In 2018, ten of the Friends wrote a play called, “What We Are Made Of” and performed it live as a traveling theatre troupe called Tandem Troupe. In this short play, they highlighted the true essence of who we are on the inside, particularly under pressure. In a humorous and lighthearted way, they exposed the tension between dark and light that exists when we are faced with potentially losing something that we consider valuable. In their story, one character sabotages another to steal a title and crown, a second character defends the protagonist to get the crown back into the right hands, and the protagonist ends the play by bringing the whole group together, sharing the title and winnings with everyone.  Most of the stories that the Friends write are reflective of the way they see the world.

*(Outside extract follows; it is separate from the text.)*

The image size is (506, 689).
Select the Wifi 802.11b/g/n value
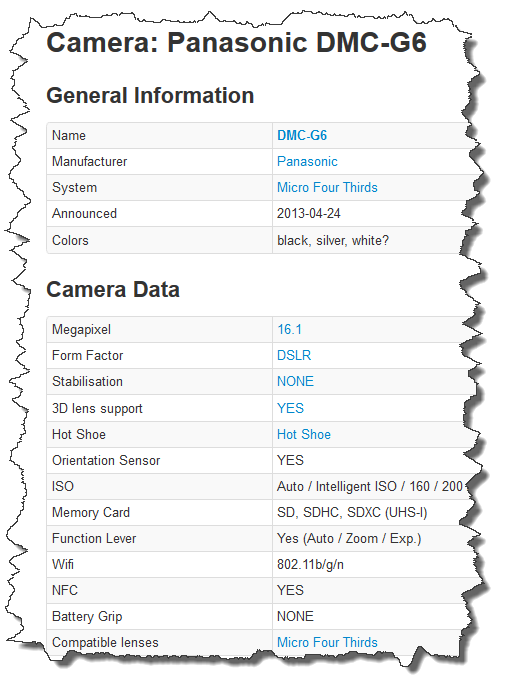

They don’t see winners and losers. They enjoy winning, and they want all of their friends to win also.  

During this time of trial, we have all experienced the stress of being under pressure, and as a result have faced our best and worst selves. We have also witnessed what others are made of – the ones who are willing to take from others to win at all costs, the ones who defend the rights and justice for others, and those who build bridges and bring people together. May we all look at the world through the eyes of the Friends and choose to be the ones who build bridges and bring people together through laughter and empathy, particularly in these serious times. 

With her peace fingers in the air, and a big smile on her face, one of the Friends famously said, “Keep calm and go with the flow.” At Friends Life Community, we preach and practice going with the flow on a daily basis. Preaching it is easy. Practicing it is more challenging and is often not intentional. Sometimes things happen, no matter how hard you try to control the environment, and you have no choice but to go with the flow. 

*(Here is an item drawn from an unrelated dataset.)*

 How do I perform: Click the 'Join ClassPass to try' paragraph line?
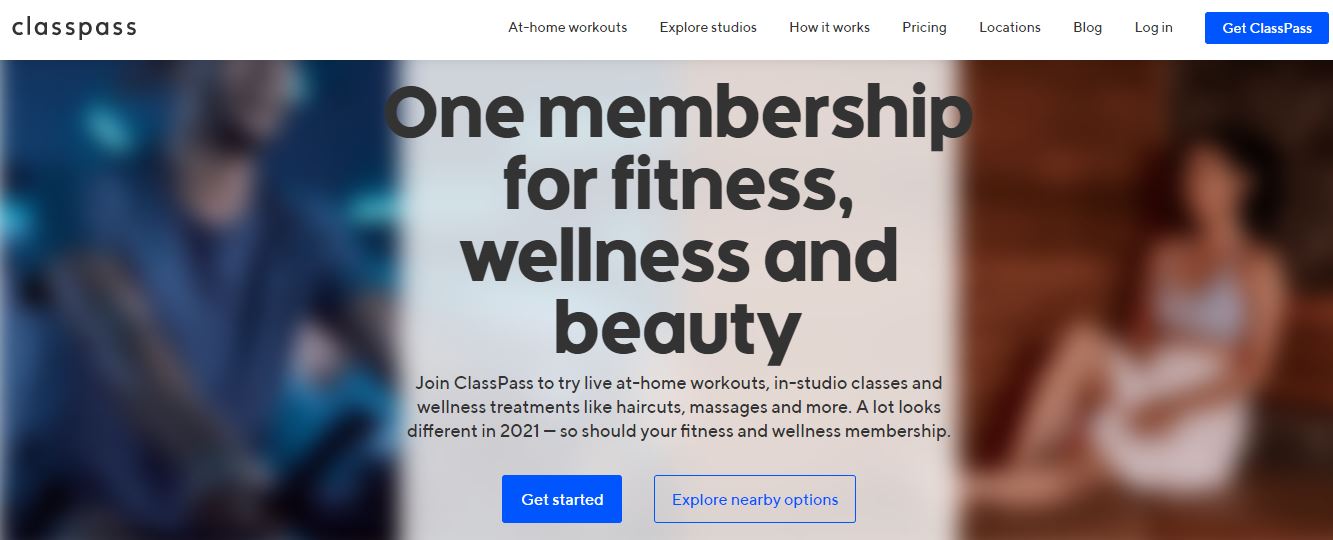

 During this time of uncertainty, economic distress, and health concerns, there are many factors that are out of our control. Government officials and executives are making major decisions that impact our daily lives. Behaviors and patterns of others determine our access to needs and wants. Transportation is limited, and we lack access to our favorite places. Unemployment is high. Social distancing is causing many to feel isolated and to experience barriers between the people and things we enjoy. Most of us are now experiencing what many individuals with intellectual and developmental disabilities have experienced their whole lives.  

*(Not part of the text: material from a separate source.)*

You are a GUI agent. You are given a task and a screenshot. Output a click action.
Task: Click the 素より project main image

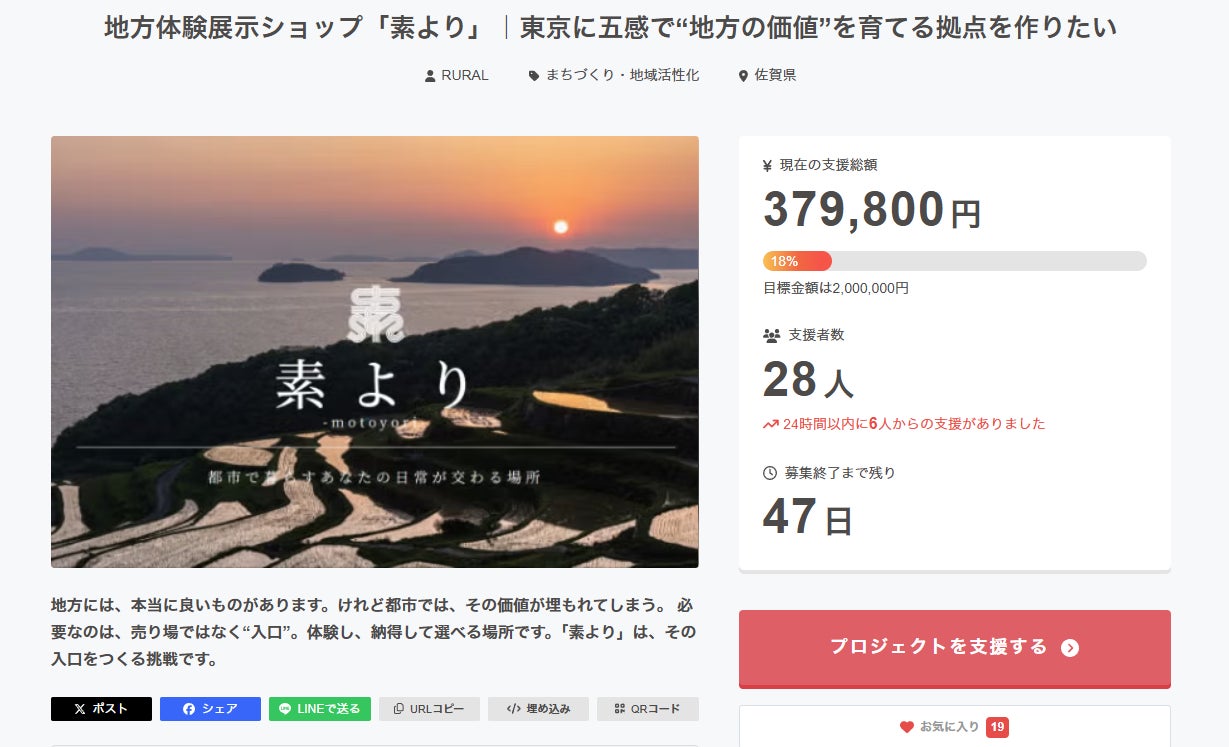(375, 352)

The Friends teach us daily about living life to the fullest and being in the present moment. They also fill our lives with laughter and joy. They remind us not to take life or ourselves too seriously, and they help ground us in what is truly important. They teach us to stay calm in moments that test our patience and make going with the flow much more fun. 

During a Facetime conversation with one of the Friends, she started talking about the staff at Friends Life saying, You are all heroes to me.” She explained how much she missed seeing everyone, and that she had been lonely living in her condo by herselfeven though she was not lonely enough to go stay with her parents. She spoke about her longing to return to Friends Life, to be with the people she cares about and who care about her. 

The Friends are great role models. They call heroes like they see them. To the Friends, heroes are the ones who are often the first to show up and the last to leave, being the person who really cares. Heroes have compassion for others in everyday life. They don’t require a crisis to respond, but you can trust undoubtedly that they will be there when one occurs.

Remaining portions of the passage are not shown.